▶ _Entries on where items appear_
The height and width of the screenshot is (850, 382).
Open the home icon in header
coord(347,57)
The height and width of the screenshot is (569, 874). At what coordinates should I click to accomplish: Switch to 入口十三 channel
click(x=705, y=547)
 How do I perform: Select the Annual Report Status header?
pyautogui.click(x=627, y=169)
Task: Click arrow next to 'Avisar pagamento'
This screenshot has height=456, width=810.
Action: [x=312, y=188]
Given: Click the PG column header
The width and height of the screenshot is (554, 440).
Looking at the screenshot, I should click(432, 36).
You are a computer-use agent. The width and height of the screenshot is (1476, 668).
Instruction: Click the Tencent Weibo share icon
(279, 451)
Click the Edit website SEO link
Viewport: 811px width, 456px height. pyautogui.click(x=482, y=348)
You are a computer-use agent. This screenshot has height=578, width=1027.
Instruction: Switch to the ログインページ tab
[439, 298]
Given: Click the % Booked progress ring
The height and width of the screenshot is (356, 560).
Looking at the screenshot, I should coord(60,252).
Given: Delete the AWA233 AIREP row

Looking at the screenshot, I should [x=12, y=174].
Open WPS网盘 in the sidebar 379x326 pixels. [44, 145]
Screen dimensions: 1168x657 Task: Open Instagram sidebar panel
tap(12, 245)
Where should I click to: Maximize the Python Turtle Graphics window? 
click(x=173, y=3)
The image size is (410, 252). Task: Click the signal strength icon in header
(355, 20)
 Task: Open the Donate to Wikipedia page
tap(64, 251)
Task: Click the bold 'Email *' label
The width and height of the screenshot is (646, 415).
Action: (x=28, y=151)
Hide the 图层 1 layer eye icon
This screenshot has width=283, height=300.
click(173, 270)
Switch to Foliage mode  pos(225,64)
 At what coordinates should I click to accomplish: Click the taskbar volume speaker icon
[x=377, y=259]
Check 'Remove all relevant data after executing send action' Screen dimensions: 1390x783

▶ _WHAT YOU HAVE TO DO_
Format every line of the records above as a Markdown table with the columns "No." and "Line", numbering the rows in order and omitting blank lines.

▶ _TASK OUTPUT_
| No. | Line |
|---|---|
| 1 | The height and width of the screenshot is (850, 382). |
| 2 | Open the home icon in header |
| 3 | coord(347,57) |
| 4 | The height and width of the screenshot is (569, 874). At what coordinates should I click to accomplish: Switch to 入口十三 channel |
| 5 | click(x=705, y=547) |
| 6 |  How do I perform: Select the Annual Report Status header? |
| 7 | pyautogui.click(x=627, y=169) |
| 8 | Task: Click arrow next to 'Avisar pagamento' |
| 9 | This screenshot has height=456, width=810. |
| 10 | Action: [x=312, y=188] |
| 11 | Given: Click the PG column header |
| 12 | The width and height of the screenshot is (554, 440). |
| 13 | Looking at the screenshot, I should click(432, 36). |
| 14 | You are a computer-use agent. The width and height of the screenshot is (1476, 668). |
| 15 | Instruction: Click the Tencent Weibo share icon |
| 16 | (279, 451) |
| 17 | Click the Edit website SEO link |
| 18 | Viewport: 811px width, 456px height. pyautogui.click(x=482, y=348) |
| 19 | You are a computer-use agent. This screenshot has height=578, width=1027. |
| 20 | Instruction: Switch to the ログインページ tab |
| 21 | [439, 298] |
| 22 | Given: Click the % Booked progress ring |
| 23 | The height and width of the screenshot is (356, 560). |
| 24 | Looking at the screenshot, I should coord(60,252). |
| 25 | Given: Delete the AWA233 AIREP row |
| 26 | Looking at the screenshot, I should [x=12, y=174]. |
| 27 | Open WPS网盘 in the sidebar 379x326 pixels. [44, 145] |
| 28 | Screen dimensions: 1168x657 Task: Open Instagram sidebar panel |
| 29 | tap(12, 245) |
| 30 | Where should I click to: Maximize the Python Turtle Graphics window?  |
| 31 | click(x=173, y=3) |
| 32 | The image size is (410, 252). Task: Click the signal strength icon in header |
| 33 | (355, 20) |
| 34 |  Task: Open the Donate to Wikipedia page |
| 35 | tap(64, 251) |
| 36 | Task: Click the bold 'Email *' label |
| 37 | The width and height of the screenshot is (646, 415). |
| 38 | Action: (x=28, y=151) |
| 39 | Hide the 图层 1 layer eye icon |
| 40 | This screenshot has width=283, height=300. |
| 41 | click(173, 270) |
| 42 | Switch to Foliage mode  pos(225,64) |
| 43 |  At what coordinates should I click to accomplish: Click the taskbar volume speaker icon |
| 44 | [x=377, y=259] |
| 45 | Check 'Remove all relevant data after executing send action' Screen dimensions: 1390x783 |